Easing hospital logjams key to solving NHS crisis, MP says

A "focused effort" on fixing adult social care will help the crisis-stricken NHS get back on its feet in the face of unprecedented winter pressures, a senior Black Country MP said today.

Hospitals across the country are struggling to discharge patients [Jeff Moore/PA Wire]
Hospitals across the country are struggling to discharge patients [Jeff Moore/PA Wire]

James Morris said the logjams blighting health services would only by improve by reducing hospital discharge times.

The Halesowen & Rowley Regis MP called on ministers to prioritise the matter, saying better integration between local authorities and the NHS was "the only way" to provide a long term solution.

It comes after an Express & Star investigation revealed the full extent of the NHS crisis through the eyes of those who work in it.

It featured frontline staff speaking about the intense strain of working in a system broken by unmanageable demand – with one senior doctor describing an emergency department as being "like a warzone".

The comments were brought up during a session of the Health and Social Care Committee, which Mr Morris sits on.

It saw Chris Hopson, chief strategy officer for NHS England, say that the only way to free up bed space in hospitals was to ensure patients were discharged more quickly.

Halesowen & Rowley Regis MP James Morris

Mr Morris, who served as a health minister in Boris Johnson's government, told the Star: "Faster discharge is fundamental if we are not going to have a repeat of the kind of winter pressures we are facing now.

"Bed occupancy is too high, with some people sitting there who are capable of being discharged. This is causing the backing up of problems all the way to the front end of A&E and with ambulance waiting times.

"There needs to be a focused effort if the NHS is to get back on track. This is going to take more investment, but the only way to solve the problem in the medium to long term is to have better integration between health and social care."

Mr Morris said a £200m government scheme to facilitate faster discharge – essentially the NHS buying up capacity in care homes – was a "good start", and that the new integrated care systems implemented in areas including the Black Country had a "major role" to play in improving health and social care integration.

"This is a big challenge between the NHS and local authorities," he said.

"There needs to be much tighter integration between local authorities and acute trusts to make sure care packages are in place so people can leave hospital. Only then can we make real progress."

Mr Morris also said it was vital that long-standing problems with recruiting and retaining staff in the care sector were addressed.

"We need to improve the status of care as a profession," he said. "It is very much seen as second tier, when actually people working in the care sector are doing an incredibly vital job that needs to be recognised.

"The situation now is that providers are finding difficulty in recruitment. For this to change more investment is clearly needed in the care workforce."

Mr Morris said that by 2024-25 the Government would be spending "north of £180bn" on health and social care, a figure he said "dwarfs any other public expenditure".

He also said a long term NHS workforce plan would make health care a more attractive sector to work in.

Wolverhampton South East MP Pat McFadden

Wolverhampton South East MP Pat McFadden, Shadow Chief Secretary to the Treasury, said the Express & Star's investigation had done "a great public service" by showing a "comprehensive picture" of the crisis facing the NHS.

He said: "The NHS is at the core of our national social contract. Its foundation took away the financial fear that illness had previously brought to families. It’s part of what our country stands for yet today it is not working as it should.

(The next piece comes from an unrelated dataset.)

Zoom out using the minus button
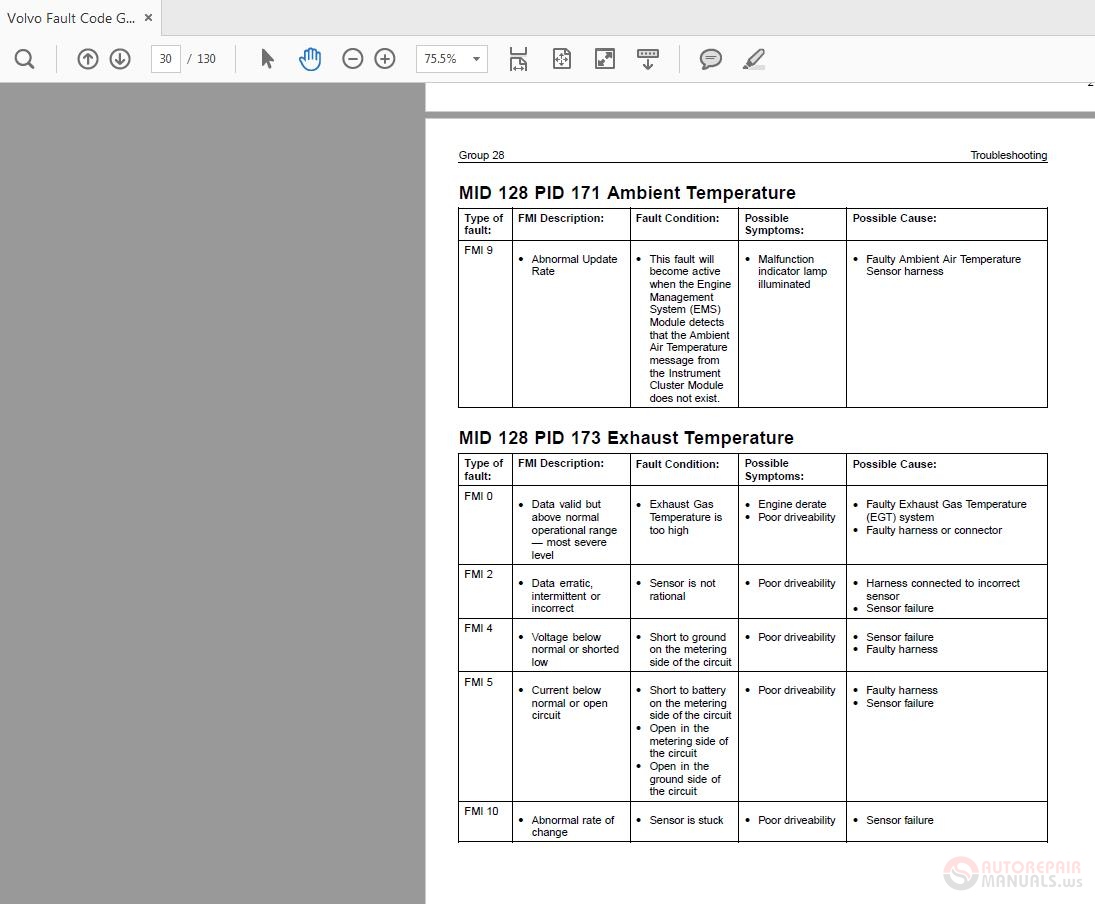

"I reject the defeatism that says the NHS model is finished and that we have to change to some kind of insurance system used overseas. The idea of health care paid out general taxation and free at the point of use is still the right one."

Mr McFadden said Labour's plan to double the number of training places for doctors and double the number of district nurses – paid for by abolishing the non-dom tax loophole – would help address staff shortages in the NHS.

"The NHS doesn’t just need to be saved – it needs to be renewed for the future," he said. "At the heart of the problem is staffing – there are simply not enough doctors and nurses in the system.

"When Labour left office we had the highest levels of public satisfaction with the NHS ever recorded. The target for a GP appointment was two days not two weeks. And waiting times and lists were much lower than they are today.

"There is no doubt the pandemic added to pressures and waiting lists but it’s not just about the pandemic. We went into the pandemic with waiting lists already at 4 million – far higher than when the Government came in to office.

"We are paying the price for 13 years of stewardship that has left the NHS in its current condition. Turning the situation around will take time but I’m confident that with long term commitment it can be done and that we can have a great and renewed NHS for the future."